Les gens se fichent des risques nucléaires, dites-vous. Je vis moi-même à dix-huit kilomètres de l'usine de La Hague et à environ vingt kilomètres de celle de Flamanville, j'y suis né ; j'aime cet endroit ; je participe aux différentes commissions locales d'information et je fais partie d'autres institutions. Je n'ai pas l'impression que les gens s'en fichent. Ils n'ont pas eu l'habitude d'être associés à ces processus et les exercices nucléaires tels qu'ils sont pratiqués, même s'ils tendent à s'améliorer, ont plutôt été contre-productifs : d'un côté, on demande aux gens de faire les exercices et de jouer le jeu ; de l'autre, on leur explique qu'il ne faut rien changer à la vie économique ni aux habitudes de l'endroit.

Où que j'aie participé à des exercices – Penly, Paluel, La Hague ou Cruas – j'ai constaté que l'on disait une chose et son contraire à la population. Pour lutter contre le désintérêt des gens, nous devons améliorer les méthodes d'information du public, ce qui n'est pas contradictoire avec le fait d'élargir le cercle des personnes informées.
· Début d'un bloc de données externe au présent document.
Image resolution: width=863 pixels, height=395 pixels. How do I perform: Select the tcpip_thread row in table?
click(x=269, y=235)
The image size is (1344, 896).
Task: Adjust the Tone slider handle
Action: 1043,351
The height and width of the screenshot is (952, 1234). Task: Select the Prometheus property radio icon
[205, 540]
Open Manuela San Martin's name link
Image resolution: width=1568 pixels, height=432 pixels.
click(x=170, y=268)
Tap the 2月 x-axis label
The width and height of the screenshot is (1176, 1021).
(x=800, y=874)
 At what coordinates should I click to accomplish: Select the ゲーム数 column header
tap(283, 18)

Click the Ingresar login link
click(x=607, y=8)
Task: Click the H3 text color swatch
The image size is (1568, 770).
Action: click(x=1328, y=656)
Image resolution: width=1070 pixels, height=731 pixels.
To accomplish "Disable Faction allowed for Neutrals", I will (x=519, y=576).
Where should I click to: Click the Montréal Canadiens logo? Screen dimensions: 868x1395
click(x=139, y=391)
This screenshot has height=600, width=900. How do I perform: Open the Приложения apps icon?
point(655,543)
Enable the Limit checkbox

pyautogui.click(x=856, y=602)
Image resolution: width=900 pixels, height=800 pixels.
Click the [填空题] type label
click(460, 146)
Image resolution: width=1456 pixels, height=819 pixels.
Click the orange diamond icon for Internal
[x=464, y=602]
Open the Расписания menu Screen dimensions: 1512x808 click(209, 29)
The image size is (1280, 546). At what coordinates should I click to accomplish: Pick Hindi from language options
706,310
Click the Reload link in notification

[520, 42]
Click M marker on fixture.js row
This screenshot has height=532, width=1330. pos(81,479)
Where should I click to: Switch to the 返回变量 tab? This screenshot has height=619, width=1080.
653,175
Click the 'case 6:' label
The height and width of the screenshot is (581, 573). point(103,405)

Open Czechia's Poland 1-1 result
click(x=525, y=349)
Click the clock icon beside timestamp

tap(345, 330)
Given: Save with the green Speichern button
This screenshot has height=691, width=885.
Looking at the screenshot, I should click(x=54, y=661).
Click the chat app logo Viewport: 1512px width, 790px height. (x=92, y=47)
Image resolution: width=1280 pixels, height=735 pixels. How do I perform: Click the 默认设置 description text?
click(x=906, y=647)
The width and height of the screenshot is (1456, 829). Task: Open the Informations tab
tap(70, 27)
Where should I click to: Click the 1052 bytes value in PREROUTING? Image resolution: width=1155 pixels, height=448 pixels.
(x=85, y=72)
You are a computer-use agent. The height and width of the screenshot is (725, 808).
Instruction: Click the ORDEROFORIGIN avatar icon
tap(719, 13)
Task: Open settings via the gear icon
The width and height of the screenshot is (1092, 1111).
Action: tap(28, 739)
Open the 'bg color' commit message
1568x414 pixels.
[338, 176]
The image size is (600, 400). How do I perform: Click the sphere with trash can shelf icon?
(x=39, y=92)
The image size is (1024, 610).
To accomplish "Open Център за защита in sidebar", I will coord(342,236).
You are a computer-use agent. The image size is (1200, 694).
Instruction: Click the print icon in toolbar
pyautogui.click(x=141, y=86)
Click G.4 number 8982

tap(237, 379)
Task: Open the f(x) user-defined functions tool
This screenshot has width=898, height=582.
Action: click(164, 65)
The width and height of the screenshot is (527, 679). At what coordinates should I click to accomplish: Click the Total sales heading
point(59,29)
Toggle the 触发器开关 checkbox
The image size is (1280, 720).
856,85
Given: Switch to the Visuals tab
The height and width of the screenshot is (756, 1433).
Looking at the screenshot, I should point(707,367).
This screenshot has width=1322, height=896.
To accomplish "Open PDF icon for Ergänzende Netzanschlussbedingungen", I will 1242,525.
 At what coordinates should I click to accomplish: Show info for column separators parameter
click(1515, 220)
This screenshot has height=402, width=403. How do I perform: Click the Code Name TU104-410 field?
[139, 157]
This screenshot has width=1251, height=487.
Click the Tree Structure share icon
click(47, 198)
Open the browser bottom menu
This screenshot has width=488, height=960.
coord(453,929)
À Fukushima, il a été constaté que le personnel hospitalier ou les agents de la circulation exerçant autour de la zone étaient très dépourvus de formation et d'information.

Il est absolument nécessaire d'élargir le périmètre actuellement défini dans le projet de loi en ce qui concerne l'information et la formation du public, notamment celles de certains employés communaux, des personnels des hôpitaux et autres centres de secours. En fonction des scénarios d'accident, les zones d'évacuation peuvent aller au-delà des dix kilomètres prévus. Nous avons proposé cinquante kilomètres. On peut en discuter. Les commissions locales d'information proposent de se caler sur la notion de bassin de vie. Pourquoi pas ? En tout état de cause, il faut aller au-delà du périmètre du PPI d'un site nucléaire.

Rappelons qu'une partie du public agit par délégation. Quand les commissions locales d'information sont pluralistes – qu'elles intègrent notamment des représentants d'associations et de syndicats – et qu'elles fonctionnent bien, les gens leur font confiance et accordent du crédit aux informations officielles. D'où l'importance d'avoir de vrais contre-pouvoirs dans ces instances.